- Opening Delimiter -
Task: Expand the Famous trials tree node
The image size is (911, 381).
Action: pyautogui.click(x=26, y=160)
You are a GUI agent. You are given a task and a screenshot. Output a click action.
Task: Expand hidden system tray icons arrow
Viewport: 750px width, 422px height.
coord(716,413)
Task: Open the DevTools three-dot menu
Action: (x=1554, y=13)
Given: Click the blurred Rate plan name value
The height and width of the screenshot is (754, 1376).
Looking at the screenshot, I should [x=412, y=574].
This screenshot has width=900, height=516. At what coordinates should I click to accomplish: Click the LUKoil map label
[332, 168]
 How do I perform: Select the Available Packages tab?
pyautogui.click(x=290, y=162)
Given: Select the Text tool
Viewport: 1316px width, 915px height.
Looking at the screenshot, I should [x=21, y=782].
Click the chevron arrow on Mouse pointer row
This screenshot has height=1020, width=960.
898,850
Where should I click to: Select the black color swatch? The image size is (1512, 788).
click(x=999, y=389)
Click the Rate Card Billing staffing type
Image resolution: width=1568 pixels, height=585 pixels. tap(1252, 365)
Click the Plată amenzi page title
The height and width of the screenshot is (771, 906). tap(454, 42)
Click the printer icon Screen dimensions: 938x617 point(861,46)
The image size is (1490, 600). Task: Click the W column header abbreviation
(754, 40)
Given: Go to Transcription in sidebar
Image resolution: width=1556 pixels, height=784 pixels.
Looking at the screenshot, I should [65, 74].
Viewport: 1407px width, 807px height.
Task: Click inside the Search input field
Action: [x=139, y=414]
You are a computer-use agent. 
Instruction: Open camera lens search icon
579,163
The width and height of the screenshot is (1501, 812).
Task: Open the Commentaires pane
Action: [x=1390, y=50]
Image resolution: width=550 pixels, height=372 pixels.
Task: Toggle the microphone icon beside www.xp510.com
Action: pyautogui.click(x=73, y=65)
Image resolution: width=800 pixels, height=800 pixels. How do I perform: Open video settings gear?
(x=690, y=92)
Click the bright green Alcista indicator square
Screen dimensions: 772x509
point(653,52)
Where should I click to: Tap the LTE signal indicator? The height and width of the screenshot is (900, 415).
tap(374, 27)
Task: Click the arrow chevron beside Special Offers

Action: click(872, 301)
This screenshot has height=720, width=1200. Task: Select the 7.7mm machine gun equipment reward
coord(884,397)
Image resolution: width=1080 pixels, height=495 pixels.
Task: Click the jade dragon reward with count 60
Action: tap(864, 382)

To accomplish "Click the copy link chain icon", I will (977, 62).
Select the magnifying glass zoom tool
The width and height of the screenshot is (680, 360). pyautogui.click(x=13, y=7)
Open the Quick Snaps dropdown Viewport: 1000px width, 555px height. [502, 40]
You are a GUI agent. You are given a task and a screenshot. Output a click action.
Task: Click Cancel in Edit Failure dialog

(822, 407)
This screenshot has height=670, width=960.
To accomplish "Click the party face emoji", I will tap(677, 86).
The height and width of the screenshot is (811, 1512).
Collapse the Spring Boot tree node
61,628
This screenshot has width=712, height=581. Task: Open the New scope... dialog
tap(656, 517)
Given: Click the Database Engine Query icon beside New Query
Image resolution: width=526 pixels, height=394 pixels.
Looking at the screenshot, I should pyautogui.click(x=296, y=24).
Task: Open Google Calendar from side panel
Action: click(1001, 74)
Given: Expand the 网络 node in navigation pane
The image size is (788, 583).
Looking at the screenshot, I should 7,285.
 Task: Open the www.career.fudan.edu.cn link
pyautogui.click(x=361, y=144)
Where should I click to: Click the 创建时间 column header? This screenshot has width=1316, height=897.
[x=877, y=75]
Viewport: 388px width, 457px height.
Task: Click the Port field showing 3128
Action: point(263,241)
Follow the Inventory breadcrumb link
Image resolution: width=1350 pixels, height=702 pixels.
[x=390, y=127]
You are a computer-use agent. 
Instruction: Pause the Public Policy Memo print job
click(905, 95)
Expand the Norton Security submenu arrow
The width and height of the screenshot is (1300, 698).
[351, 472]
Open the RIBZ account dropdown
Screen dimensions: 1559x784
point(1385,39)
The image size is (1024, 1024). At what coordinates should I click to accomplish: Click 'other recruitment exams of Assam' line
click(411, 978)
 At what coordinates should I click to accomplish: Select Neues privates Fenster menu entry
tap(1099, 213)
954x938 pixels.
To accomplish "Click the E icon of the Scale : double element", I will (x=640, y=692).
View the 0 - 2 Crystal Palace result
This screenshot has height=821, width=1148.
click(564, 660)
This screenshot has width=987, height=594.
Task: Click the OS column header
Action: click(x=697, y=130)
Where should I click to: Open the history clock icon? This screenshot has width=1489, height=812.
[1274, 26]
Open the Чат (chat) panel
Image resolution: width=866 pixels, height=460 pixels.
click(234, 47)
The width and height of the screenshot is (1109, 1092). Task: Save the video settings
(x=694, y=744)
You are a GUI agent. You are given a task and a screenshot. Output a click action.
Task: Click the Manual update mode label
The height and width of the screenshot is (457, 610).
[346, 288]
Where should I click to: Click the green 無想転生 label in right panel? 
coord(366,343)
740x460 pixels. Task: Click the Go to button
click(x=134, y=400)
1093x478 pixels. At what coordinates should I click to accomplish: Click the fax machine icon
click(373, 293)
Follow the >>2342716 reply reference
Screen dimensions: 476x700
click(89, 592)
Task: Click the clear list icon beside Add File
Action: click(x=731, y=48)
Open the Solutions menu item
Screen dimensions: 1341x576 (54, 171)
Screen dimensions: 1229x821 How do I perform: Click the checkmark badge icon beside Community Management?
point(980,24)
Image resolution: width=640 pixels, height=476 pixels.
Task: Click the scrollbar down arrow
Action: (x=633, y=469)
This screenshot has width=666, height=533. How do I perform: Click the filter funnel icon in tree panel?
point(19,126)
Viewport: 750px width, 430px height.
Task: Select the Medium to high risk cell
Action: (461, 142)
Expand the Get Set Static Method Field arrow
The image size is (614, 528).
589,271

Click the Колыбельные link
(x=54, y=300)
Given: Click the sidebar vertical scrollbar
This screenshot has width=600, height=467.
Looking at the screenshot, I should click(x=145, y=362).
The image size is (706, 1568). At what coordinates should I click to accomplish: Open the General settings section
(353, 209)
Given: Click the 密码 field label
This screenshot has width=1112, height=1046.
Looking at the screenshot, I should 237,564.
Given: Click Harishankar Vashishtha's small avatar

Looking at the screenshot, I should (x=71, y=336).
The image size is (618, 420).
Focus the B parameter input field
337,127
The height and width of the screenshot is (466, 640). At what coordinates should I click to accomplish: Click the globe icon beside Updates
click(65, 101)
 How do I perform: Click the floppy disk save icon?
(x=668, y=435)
- Closing Delimiter -
# [TO DO]
Every line of the listing that holds the word "sidebar" is to be found and copied.

# [EXERCISE OUTPUT]
Given: Go to Transcription in sidebar
Given: Click the sidebar vertical scrollbar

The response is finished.